> **About this exercise**
Each line from the start of the listing below through the line containing "Expand the timeframe interval dropdown" should be reproduced exactly, with no others.

> **Supplied entries**
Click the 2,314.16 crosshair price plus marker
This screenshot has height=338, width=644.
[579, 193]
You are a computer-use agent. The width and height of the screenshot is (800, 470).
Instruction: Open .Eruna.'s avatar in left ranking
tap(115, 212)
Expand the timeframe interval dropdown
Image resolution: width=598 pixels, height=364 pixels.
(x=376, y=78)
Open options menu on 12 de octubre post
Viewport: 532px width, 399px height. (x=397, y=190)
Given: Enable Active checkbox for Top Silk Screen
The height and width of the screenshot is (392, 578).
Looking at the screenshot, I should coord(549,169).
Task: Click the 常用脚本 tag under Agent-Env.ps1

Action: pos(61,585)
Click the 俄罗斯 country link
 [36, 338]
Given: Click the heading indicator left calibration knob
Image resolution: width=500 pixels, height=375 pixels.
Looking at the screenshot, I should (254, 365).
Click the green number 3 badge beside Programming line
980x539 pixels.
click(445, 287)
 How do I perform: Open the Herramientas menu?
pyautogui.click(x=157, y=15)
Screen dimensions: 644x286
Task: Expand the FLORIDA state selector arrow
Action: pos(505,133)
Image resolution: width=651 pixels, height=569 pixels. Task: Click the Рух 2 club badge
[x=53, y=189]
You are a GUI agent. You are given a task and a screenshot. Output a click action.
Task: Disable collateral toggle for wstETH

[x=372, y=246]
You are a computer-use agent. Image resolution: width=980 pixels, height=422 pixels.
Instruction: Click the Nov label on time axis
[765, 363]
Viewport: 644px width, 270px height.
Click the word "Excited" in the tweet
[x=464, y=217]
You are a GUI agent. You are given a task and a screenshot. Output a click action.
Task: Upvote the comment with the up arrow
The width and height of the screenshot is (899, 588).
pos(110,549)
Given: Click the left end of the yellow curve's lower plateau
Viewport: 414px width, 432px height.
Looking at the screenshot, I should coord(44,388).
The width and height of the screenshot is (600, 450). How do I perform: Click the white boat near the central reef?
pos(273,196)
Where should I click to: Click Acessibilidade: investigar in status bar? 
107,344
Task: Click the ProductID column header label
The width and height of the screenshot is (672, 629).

> **Task solution**
Click the 2,314.16 crosshair price plus marker
This screenshot has height=338, width=644.
[579, 193]
You are a computer-use agent. The width and height of the screenshot is (800, 470).
Instruction: Open .Eruna.'s avatar in left ranking
tap(115, 212)
Expand the timeframe interval dropdown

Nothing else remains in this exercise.